■ **WHAT YOU SHOULD DO**: Could you edit the rows from the line with "Given: Click the 去年同期 row label" to the line with "pyautogui.click(x=469, y=143)" so that "thick gray bar" becomes "wide gray bar", changing nothing else, and return only those lines?

-- begin --

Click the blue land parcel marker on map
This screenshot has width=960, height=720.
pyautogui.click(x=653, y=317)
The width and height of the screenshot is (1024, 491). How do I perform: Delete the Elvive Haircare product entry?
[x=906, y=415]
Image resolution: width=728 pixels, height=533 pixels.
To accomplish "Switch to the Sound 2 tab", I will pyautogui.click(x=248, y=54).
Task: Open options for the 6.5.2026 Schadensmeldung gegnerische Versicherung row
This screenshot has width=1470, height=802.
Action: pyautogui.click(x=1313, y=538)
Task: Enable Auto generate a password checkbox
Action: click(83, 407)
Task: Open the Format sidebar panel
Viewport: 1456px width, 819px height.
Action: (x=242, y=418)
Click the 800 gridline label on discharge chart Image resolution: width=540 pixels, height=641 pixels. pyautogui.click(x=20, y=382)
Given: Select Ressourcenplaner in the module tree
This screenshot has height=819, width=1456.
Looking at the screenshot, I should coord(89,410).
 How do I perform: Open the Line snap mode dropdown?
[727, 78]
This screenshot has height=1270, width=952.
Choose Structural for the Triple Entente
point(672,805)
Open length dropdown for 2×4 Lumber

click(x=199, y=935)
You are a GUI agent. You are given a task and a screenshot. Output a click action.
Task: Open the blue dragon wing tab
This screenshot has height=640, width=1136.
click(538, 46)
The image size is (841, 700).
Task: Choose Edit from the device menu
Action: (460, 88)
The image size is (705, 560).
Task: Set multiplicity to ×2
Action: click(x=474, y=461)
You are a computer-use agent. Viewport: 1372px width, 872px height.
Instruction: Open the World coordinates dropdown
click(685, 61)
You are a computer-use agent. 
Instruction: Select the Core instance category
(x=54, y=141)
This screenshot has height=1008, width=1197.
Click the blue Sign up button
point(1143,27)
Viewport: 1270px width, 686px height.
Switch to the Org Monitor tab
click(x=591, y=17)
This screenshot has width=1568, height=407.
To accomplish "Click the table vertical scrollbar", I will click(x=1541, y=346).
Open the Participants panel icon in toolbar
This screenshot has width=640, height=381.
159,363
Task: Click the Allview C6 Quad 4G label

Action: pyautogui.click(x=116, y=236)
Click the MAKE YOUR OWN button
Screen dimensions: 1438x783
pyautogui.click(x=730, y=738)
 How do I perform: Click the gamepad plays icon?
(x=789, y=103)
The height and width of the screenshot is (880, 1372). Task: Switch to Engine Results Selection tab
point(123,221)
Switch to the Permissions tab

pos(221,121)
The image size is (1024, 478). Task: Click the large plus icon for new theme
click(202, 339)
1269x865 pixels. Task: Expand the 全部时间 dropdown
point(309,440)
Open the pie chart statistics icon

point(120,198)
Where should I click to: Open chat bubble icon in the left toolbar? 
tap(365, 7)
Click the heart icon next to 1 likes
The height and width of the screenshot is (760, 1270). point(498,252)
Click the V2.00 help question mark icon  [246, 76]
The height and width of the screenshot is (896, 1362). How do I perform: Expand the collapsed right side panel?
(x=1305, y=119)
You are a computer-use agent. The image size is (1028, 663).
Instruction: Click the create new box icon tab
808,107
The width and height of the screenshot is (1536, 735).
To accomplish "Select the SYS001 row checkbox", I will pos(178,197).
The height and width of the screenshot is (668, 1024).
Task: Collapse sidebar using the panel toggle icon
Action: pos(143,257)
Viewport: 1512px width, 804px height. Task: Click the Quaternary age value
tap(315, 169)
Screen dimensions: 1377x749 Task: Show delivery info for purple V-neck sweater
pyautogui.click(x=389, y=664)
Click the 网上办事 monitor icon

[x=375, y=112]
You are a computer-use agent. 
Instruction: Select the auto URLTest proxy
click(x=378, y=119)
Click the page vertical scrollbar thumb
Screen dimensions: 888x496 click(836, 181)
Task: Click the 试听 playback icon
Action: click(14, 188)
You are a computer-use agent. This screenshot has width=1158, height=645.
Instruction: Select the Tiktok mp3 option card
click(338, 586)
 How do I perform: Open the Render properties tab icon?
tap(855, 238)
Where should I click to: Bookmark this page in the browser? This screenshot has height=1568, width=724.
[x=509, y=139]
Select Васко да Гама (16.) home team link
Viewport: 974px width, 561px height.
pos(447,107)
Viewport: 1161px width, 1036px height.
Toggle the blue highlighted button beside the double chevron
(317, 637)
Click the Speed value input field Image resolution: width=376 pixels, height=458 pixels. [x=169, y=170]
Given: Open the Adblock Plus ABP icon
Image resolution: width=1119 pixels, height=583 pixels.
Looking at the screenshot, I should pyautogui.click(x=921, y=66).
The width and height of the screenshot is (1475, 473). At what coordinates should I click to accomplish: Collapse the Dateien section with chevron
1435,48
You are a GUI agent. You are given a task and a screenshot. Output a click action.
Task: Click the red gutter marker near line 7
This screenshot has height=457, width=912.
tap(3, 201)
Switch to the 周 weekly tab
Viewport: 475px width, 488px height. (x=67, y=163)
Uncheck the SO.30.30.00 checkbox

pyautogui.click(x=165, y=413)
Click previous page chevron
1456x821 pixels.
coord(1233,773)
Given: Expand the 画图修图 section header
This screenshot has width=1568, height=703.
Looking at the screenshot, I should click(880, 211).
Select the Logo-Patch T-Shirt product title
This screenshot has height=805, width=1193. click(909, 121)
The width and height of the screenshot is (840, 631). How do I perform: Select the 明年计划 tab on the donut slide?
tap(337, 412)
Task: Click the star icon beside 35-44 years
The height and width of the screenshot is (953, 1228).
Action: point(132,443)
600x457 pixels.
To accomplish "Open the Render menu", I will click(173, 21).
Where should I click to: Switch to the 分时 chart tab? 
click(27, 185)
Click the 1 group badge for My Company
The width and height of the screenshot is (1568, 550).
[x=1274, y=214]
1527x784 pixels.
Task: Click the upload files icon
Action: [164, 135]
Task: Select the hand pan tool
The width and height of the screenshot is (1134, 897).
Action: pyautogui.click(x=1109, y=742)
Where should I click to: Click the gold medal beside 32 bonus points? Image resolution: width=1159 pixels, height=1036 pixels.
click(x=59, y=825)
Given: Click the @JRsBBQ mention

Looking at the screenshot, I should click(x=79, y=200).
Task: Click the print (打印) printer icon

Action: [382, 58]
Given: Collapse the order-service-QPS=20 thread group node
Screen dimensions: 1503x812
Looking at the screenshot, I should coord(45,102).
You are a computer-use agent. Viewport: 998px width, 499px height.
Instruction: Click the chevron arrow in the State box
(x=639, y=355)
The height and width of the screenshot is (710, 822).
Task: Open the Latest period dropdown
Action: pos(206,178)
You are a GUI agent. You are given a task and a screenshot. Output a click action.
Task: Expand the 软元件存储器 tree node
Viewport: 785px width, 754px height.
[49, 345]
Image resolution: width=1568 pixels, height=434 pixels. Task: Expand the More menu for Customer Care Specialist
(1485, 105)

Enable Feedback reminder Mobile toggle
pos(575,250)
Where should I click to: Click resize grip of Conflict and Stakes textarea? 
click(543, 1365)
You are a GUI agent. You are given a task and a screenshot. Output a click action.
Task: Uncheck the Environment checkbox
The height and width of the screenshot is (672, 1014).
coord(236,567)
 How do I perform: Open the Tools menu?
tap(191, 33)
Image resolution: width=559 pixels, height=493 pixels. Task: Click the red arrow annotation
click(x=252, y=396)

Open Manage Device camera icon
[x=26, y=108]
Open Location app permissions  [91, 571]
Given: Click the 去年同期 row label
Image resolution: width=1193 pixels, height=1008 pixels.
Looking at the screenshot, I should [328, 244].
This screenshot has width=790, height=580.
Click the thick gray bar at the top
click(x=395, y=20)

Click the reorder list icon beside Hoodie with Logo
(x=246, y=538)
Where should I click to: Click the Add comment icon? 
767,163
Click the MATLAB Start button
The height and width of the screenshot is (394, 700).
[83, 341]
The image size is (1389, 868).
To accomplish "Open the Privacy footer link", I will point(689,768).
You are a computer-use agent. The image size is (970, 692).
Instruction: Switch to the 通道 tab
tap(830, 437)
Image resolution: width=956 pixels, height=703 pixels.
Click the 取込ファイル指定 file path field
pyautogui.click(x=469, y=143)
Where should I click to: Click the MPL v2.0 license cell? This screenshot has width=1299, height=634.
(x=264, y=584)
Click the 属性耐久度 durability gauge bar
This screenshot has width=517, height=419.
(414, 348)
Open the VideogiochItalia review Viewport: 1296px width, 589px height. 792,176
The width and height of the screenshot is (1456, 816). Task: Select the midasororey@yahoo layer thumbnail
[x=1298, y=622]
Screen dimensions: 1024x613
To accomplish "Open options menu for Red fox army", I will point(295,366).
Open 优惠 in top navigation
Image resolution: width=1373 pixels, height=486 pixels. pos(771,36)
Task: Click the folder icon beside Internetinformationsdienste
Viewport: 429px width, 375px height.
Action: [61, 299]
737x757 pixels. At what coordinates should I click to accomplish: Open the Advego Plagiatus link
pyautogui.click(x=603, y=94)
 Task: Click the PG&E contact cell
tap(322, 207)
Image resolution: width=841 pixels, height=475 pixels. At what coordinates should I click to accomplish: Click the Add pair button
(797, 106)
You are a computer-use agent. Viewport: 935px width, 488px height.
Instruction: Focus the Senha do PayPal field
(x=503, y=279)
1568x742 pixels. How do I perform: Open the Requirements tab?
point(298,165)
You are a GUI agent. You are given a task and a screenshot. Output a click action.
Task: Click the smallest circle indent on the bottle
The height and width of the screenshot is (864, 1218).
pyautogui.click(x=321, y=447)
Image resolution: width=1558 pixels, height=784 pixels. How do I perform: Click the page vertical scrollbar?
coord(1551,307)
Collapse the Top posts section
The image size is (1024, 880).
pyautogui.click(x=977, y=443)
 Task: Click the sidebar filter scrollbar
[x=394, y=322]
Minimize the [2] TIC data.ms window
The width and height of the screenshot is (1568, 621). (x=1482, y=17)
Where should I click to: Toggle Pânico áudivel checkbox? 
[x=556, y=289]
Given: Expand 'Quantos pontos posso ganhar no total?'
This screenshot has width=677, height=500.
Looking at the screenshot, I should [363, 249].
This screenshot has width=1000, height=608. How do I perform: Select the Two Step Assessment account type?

-- end --

■ **OUTPUT OF THE EXERCISE**:
Given: Click the 去年同期 row label
Image resolution: width=1193 pixels, height=1008 pixels.
Looking at the screenshot, I should [328, 244].
This screenshot has width=790, height=580.
Click the wide gray bar at the top
click(x=395, y=20)

Click the reorder list icon beside Hoodie with Logo
(x=246, y=538)
Where should I click to: Click the Add comment icon? 
767,163
Click the MATLAB Start button
The height and width of the screenshot is (394, 700).
[83, 341]
The image size is (1389, 868).
To accomplish "Open the Privacy footer link", I will point(689,768).
You are a computer-use agent. The image size is (970, 692).
Instruction: Switch to the 通道 tab
tap(830, 437)
Image resolution: width=956 pixels, height=703 pixels.
Click the 取込ファイル指定 file path field
pyautogui.click(x=469, y=143)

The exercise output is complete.